Ainsley Morrison of Kennebunk is a graduating senior at Bowdoin College who has served on the Maine Climate Council’s Community Resilience Working Group since 2023.
The Penobscot Nation shares its name with the river that its people have belonged to for
thousands of years, long before Maine ever became a state. And yet, according to the
state of Maine, the river does not belong to them.
The Nation retains sustenance fishing rights, but it cannot regulate what goes into the water its people depend on to fish. The river runs through the Penobscot Nation’s homeland, and Maine has spent over a decade in court arguing it belongs to the state instead. This is not a historical grievance. It is an active legal dispute, and its resolution, or lack thereof, tells us something urgent about how Indigenous sovereignty functions in the United States today.
The conflict came to a head in 2012, when Maine’s attorney general issued an opinion
declaring that the Penobscot reservation extended only to the islands in the river but not
to the water itself. The legal hook was the Maine Indian Claims Settlement Act of 1980, a
federal law intended to resolve a massive land dispute between the tribes and the state.
It was billed at the time as a compromise. However, for many Wabanaki people, it
became something else entirely: a legal cage. Penobscot elder Donna Loring, a former
tribal representative to the Maine Legislature, has called the act the “biggest piece of
fraud in Maine’s history.”
The Penobscot Nation consequently sued and insisted that treaties with Massachusetts in 1796 and 1818 — in which the Nation ceded lands on “both sides” of the river — necessarily implied that the river itself was never surrendered. The Department of Justice agreed with the compelling argument and intervened on the tribe’s behalf.
Among the groups that fought against the Penobscot Nation in trial were 18 municipalities and businesses holding state permits to discharge waste into the river. Their concern was transparent and telling; if the tribe gained regulatory authority, they might have to limit their dumping.
Environmental justice, in this case, was not just an abstraction. It had a price tag, and Maine chose the permittees. After years of litigation, the First Circuit Court of Appeals ruled against the Nation, deciding that the word “island” in the Settlement Act meant exactly what the dictionary said: land surrounded by water.
The court held that the river was ultimately not part of the reservation. In 2022, the Supreme Court declined to hear further appeal. What makes this case so clarifying is that it exposes a gap between two things that are often conflated: ecological restoration and sovereign recognition.

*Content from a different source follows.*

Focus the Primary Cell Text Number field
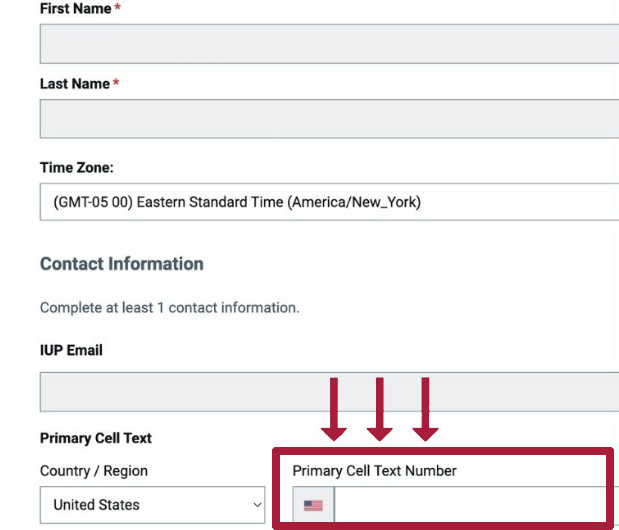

A multi-dam removal project on the Penobscot has been the site of celebrated conservation success as it reopened habitat and promised vast “environmental, economic and cultural benefits.” But as political theorist David Schlosberg argued two decades ago, environmental justice demands equitable distribution of environmental risk and benefit. It relies on recognition and participation too, meaning that who is seen as a legitimate voice in shaping environmental decisions carries weight.
While the river may have gotten its ecological justice, the people it’s named for are still waiting for theirs.
Maine’s argument that the 1980 Settlement Act is final — while not legally absurd — is
historically dishonest. The Settlement Act was negotiated under enormous pressure, in a
climate where both federal and state officials were eager to extinguish a land claim that
threatened titles across two-thirds of Maine’s land mass.
The state contributed nothing financially to the $81.5 million federal settlement. But in exchange, it gained something priceless: continued jurisdiction and a framework that would treat federally recognized tribes as something closer to municipalities than sovereign nations. This decision left the Penobscot people in a situation unlike virtually any other tribes in the country.
Penobscot Nation Chief Kirk Francis described the Supreme Court’s refusal to hear the case as “a modern day territorial removal.” For a riverine people, “territory” is not only land underfoot. It is water as a way of life, fish, current, seasonal mobility. To weaponize a settlement signed under duress is dispossession by legal instrument rather than by physical force. Although the method may look cleaner, the outcome is the same.
Multiple tribal sovereignty bills have been introduced in recent sessions of Maine’s Legislature — most only to be vetoed or quietly shelved. The question of who governs the Penobscot River is still, in the most important sense, open. A river without a people to answer for it is just hydrology. The Penobscot Nation has answered for this river for millennia. It is past time for us to catch up.